Start of PROVIDED MATERIAL

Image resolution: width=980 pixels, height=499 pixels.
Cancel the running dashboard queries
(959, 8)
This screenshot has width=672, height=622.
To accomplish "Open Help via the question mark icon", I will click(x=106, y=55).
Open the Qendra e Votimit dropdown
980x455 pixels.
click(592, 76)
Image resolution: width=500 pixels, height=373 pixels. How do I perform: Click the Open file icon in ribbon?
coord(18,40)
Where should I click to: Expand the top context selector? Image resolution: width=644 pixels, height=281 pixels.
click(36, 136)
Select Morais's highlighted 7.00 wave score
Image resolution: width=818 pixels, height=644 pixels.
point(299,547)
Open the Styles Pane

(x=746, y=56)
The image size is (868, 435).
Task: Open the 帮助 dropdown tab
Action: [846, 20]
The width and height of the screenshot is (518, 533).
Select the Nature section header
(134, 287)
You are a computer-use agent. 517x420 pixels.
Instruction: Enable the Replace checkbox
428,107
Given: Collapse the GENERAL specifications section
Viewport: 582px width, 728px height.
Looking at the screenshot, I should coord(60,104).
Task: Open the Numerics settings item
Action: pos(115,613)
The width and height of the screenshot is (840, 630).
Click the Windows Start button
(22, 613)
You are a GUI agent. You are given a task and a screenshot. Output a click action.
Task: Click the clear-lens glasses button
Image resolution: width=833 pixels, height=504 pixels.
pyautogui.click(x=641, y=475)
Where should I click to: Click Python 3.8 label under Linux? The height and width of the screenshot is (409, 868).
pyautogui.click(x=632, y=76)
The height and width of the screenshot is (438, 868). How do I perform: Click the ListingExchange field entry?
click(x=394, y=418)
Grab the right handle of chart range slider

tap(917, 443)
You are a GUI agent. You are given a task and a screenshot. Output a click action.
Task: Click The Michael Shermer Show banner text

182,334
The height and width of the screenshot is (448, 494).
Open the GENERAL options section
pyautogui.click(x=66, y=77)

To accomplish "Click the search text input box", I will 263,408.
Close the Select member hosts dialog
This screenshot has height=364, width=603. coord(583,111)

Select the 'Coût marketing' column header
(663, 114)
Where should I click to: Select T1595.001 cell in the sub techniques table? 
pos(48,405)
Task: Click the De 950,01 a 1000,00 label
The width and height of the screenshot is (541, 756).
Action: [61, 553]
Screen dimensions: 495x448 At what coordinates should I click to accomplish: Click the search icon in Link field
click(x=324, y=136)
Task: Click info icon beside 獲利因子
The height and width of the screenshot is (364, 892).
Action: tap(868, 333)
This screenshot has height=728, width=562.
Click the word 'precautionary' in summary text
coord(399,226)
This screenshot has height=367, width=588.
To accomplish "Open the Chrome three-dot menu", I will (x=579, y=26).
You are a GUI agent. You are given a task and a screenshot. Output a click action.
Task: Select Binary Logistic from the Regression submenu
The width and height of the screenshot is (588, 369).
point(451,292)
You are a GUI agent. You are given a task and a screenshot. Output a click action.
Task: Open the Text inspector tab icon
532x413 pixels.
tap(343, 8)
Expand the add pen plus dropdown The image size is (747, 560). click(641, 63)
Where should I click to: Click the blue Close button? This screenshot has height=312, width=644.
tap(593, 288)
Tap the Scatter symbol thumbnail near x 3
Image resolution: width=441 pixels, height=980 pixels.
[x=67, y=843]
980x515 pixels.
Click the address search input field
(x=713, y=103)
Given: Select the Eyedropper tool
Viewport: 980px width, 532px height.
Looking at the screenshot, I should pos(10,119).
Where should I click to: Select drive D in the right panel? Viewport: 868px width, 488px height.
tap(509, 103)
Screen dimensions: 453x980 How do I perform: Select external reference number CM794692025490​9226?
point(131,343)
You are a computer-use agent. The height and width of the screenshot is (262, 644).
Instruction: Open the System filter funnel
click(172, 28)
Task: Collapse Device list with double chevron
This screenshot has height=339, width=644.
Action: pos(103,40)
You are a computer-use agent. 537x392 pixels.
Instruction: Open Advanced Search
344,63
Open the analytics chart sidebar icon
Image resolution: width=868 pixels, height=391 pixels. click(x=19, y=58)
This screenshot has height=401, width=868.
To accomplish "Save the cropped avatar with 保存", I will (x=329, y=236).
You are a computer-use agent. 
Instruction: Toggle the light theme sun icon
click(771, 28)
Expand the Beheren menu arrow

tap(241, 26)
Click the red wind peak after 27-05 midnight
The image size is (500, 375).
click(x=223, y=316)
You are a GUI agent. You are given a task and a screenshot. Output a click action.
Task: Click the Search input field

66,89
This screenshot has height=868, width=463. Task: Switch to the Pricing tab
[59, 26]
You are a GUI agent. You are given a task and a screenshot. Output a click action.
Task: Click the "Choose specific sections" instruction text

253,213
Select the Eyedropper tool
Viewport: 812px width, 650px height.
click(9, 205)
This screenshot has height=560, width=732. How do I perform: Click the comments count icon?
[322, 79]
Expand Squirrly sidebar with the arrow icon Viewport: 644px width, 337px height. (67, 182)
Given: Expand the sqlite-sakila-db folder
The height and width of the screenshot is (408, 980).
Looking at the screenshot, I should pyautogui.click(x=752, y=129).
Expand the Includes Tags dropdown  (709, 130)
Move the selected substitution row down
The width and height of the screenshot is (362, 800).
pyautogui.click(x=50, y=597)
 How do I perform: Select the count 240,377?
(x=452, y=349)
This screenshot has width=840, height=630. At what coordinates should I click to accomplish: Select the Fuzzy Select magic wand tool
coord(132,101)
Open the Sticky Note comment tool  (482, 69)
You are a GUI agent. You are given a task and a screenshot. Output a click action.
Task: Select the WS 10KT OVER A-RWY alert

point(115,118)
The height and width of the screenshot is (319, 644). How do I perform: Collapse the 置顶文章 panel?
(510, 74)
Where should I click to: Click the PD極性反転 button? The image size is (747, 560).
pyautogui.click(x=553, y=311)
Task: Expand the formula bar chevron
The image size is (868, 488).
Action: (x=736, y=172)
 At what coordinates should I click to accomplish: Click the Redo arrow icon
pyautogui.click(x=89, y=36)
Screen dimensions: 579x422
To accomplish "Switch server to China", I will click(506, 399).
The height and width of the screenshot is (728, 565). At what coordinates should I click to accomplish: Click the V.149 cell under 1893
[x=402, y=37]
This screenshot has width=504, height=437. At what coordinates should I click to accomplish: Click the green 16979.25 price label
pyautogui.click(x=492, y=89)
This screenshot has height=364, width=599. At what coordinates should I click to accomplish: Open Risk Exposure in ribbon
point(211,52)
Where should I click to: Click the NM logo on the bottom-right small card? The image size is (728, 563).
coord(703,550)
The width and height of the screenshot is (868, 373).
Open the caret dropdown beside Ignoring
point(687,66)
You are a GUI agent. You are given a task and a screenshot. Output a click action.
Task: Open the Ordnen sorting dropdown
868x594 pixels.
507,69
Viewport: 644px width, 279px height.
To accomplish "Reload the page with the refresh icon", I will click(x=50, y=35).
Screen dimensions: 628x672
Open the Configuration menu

End of PROVIDED MATERIAL

- _WHAT TO DO_
For this exercise, the records above must be returned exactly.

- _EXERCISE OUTPUT_
Image resolution: width=980 pixels, height=499 pixels.
Cancel the running dashboard queries
(959, 8)
This screenshot has width=672, height=622.
To accomplish "Open Help via the question mark icon", I will click(x=106, y=55).
Open the Qendra e Votimit dropdown
980x455 pixels.
click(592, 76)
Image resolution: width=500 pixels, height=373 pixels. How do I perform: Click the Open file icon in ribbon?
coord(18,40)
Where should I click to: Expand the top context selector? Image resolution: width=644 pixels, height=281 pixels.
click(36, 136)
Select Morais's highlighted 7.00 wave score
Image resolution: width=818 pixels, height=644 pixels.
point(299,547)
Open the Styles Pane

(x=746, y=56)
The image size is (868, 435).
Task: Open the 帮助 dropdown tab
Action: [846, 20]
The width and height of the screenshot is (518, 533).
Select the Nature section header
(134, 287)
You are a computer-use agent. 517x420 pixels.
Instruction: Enable the Replace checkbox
428,107
Given: Collapse the GENERAL specifications section
Viewport: 582px width, 728px height.
Looking at the screenshot, I should coord(60,104).
Task: Open the Numerics settings item
Action: pos(115,613)
The width and height of the screenshot is (840, 630).
Click the Windows Start button
(22, 613)
You are a GUI agent. You are given a task and a screenshot. Output a click action.
Task: Click the clear-lens glasses button
Image resolution: width=833 pixels, height=504 pixels.
pyautogui.click(x=641, y=475)
Where should I click to: Click Python 3.8 label under Linux? The height and width of the screenshot is (409, 868).
pyautogui.click(x=632, y=76)
The height and width of the screenshot is (438, 868). How do I perform: Click the ListingExchange field entry?
click(x=394, y=418)
Grab the right handle of chart range slider

tap(917, 443)
You are a GUI agent. You are given a task and a screenshot. Output a click action.
Task: Click The Michael Shermer Show banner text

182,334
The height and width of the screenshot is (448, 494).
Open the GENERAL options section
pyautogui.click(x=66, y=77)

To accomplish "Click the search text input box", I will 263,408.
Close the Select member hosts dialog
This screenshot has height=364, width=603. coord(583,111)

Select the 'Coût marketing' column header
(663, 114)
Where should I click to: Select T1595.001 cell in the sub techniques table? 
pos(48,405)
Task: Click the De 950,01 a 1000,00 label
The width and height of the screenshot is (541, 756).
Action: [61, 553]
Screen dimensions: 495x448 At what coordinates should I click to accomplish: Click the search icon in Link field
click(x=324, y=136)
Task: Click info icon beside 獲利因子
The height and width of the screenshot is (364, 892).
Action: tap(868, 333)
This screenshot has height=728, width=562.
Click the word 'precautionary' in summary text
coord(399,226)
This screenshot has height=367, width=588.
To accomplish "Open the Chrome three-dot menu", I will (x=579, y=26).
You are a GUI agent. You are given a task and a screenshot. Output a click action.
Task: Select Binary Logistic from the Regression submenu
The width and height of the screenshot is (588, 369).
point(451,292)
You are a GUI agent. You are given a task and a screenshot. Output a click action.
Task: Open the Text inspector tab icon
532x413 pixels.
tap(343, 8)
Expand the add pen plus dropdown The image size is (747, 560). click(641, 63)
Where should I click to: Click the blue Close button? This screenshot has height=312, width=644.
tap(593, 288)
Tap the Scatter symbol thumbnail near x 3
Image resolution: width=441 pixels, height=980 pixels.
[x=67, y=843]
980x515 pixels.
Click the address search input field
(x=713, y=103)
Given: Select the Eyedropper tool
Viewport: 980px width, 532px height.
Looking at the screenshot, I should pos(10,119).
Where should I click to: Select drive D in the right panel? Viewport: 868px width, 488px height.
tap(509, 103)
Screen dimensions: 453x980 How do I perform: Select external reference number CM794692025490​9226?
point(131,343)
You are a computer-use agent. The height and width of the screenshot is (262, 644).
Instruction: Open the System filter funnel
click(172, 28)
Task: Collapse Device list with double chevron
This screenshot has height=339, width=644.
Action: pos(103,40)
You are a computer-use agent. 537x392 pixels.
Instruction: Open Advanced Search
344,63
Open the analytics chart sidebar icon
Image resolution: width=868 pixels, height=391 pixels. click(x=19, y=58)
This screenshot has height=401, width=868.
To accomplish "Save the cropped avatar with 保存", I will (x=329, y=236).
You are a computer-use agent. 
Instruction: Toggle the light theme sun icon
click(771, 28)
Expand the Beheren menu arrow

tap(241, 26)
Click the red wind peak after 27-05 midnight
The image size is (500, 375).
click(x=223, y=316)
You are a GUI agent. You are given a task and a screenshot. Output a click action.
Task: Click the Search input field

66,89
This screenshot has height=868, width=463. Task: Switch to the Pricing tab
[59, 26]
You are a GUI agent. You are given a task and a screenshot. Output a click action.
Task: Click the "Choose specific sections" instruction text

253,213
Select the Eyedropper tool
Viewport: 812px width, 650px height.
click(9, 205)
This screenshot has height=560, width=732. How do I perform: Click the comments count icon?
[322, 79]
Expand Squirrly sidebar with the arrow icon Viewport: 644px width, 337px height. (67, 182)
Given: Expand the sqlite-sakila-db folder
The height and width of the screenshot is (408, 980).
Looking at the screenshot, I should pyautogui.click(x=752, y=129).
Expand the Includes Tags dropdown  (709, 130)
Move the selected substitution row down
The width and height of the screenshot is (362, 800).
pyautogui.click(x=50, y=597)
 How do I perform: Select the count 240,377?
(x=452, y=349)
This screenshot has width=840, height=630. At what coordinates should I click to accomplish: Select the Fuzzy Select magic wand tool
coord(132,101)
Open the Sticky Note comment tool  (482, 69)
You are a GUI agent. You are given a task and a screenshot. Output a click action.
Task: Select the WS 10KT OVER A-RWY alert

point(115,118)
The height and width of the screenshot is (319, 644). How do I perform: Collapse the 置顶文章 panel?
(510, 74)
Where should I click to: Click the PD極性反転 button? The image size is (747, 560).
pyautogui.click(x=553, y=311)
Task: Expand the formula bar chevron
The image size is (868, 488).
Action: (x=736, y=172)
 At what coordinates should I click to accomplish: Click the Redo arrow icon
pyautogui.click(x=89, y=36)
Screen dimensions: 579x422
To accomplish "Switch server to China", I will click(506, 399).
The height and width of the screenshot is (728, 565). At what coordinates should I click to accomplish: Click the V.149 cell under 1893
[x=402, y=37]
This screenshot has width=504, height=437. At what coordinates should I click to accomplish: Click the green 16979.25 price label
pyautogui.click(x=492, y=89)
This screenshot has height=364, width=599. At what coordinates should I click to accomplish: Open Risk Exposure in ribbon
point(211,52)
Where should I click to: Click the NM logo on the bottom-right small card? The image size is (728, 563).
coord(703,550)
The width and height of the screenshot is (868, 373).
Open the caret dropdown beside Ignoring
point(687,66)
You are a GUI agent. You are given a task and a screenshot. Output a click action.
Task: Open the Ordnen sorting dropdown
868x594 pixels.
507,69
Viewport: 644px width, 279px height.
To accomplish "Reload the page with the refresh icon", I will click(x=50, y=35).
Screen dimensions: 628x672
Open the Configuration menu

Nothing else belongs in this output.